◆ **WORK TASK**
Which lines of the data contain the string "Collapse"? Copy every one.
<<<<
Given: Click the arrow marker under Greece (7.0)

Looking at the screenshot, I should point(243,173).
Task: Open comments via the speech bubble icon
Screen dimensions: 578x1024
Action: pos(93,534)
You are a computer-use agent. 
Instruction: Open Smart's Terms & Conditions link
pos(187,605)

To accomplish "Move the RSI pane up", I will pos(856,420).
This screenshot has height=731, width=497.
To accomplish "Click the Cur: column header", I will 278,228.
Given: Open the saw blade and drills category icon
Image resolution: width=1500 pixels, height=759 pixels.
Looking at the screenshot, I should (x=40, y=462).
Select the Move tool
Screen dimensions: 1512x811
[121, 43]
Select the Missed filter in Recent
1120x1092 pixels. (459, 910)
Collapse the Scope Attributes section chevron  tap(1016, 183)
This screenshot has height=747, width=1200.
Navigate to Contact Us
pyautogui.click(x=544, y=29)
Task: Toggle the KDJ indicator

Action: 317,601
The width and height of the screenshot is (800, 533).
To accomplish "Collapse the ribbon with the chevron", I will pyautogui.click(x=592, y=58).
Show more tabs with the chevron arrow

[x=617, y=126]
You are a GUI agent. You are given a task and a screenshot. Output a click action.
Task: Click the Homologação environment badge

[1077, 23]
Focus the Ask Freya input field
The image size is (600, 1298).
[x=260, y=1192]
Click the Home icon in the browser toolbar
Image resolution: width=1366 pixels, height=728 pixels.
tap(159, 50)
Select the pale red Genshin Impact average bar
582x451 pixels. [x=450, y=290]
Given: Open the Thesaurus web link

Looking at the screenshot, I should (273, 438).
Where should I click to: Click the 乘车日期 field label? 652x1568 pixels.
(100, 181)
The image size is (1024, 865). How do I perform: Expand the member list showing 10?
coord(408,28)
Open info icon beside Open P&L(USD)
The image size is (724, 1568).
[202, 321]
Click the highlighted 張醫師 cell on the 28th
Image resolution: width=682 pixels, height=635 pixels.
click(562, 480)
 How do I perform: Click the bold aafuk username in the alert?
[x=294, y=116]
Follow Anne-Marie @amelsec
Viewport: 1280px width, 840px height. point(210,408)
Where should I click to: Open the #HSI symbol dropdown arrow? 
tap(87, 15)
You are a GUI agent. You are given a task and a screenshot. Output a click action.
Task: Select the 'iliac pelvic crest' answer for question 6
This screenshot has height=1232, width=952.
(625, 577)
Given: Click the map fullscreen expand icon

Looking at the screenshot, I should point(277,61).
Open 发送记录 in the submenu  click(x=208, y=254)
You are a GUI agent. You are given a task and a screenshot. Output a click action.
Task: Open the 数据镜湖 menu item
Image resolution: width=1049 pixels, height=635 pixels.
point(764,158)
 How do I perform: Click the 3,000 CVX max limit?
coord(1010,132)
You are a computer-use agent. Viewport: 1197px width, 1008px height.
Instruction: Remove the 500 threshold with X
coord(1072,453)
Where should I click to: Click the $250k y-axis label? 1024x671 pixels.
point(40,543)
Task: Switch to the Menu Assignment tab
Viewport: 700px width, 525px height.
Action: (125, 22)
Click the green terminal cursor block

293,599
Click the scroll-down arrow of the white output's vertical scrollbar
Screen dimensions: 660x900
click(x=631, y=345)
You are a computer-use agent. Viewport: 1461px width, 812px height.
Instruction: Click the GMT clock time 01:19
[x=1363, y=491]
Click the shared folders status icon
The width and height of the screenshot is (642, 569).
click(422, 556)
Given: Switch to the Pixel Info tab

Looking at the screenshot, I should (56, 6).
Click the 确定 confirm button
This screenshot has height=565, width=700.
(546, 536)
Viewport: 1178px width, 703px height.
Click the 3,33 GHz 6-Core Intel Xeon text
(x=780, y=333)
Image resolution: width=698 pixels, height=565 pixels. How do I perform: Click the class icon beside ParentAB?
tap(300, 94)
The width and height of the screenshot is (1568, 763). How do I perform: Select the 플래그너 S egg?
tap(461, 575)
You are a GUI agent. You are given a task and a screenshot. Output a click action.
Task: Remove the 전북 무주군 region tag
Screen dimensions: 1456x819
>>>>
◆ **RESPONSE TO THE EXERCISE**
Collapse the Scope Attributes section chevron  tap(1016, 183)
To accomplish "Collapse the ribbon with the chevron", I will pyautogui.click(x=592, y=58).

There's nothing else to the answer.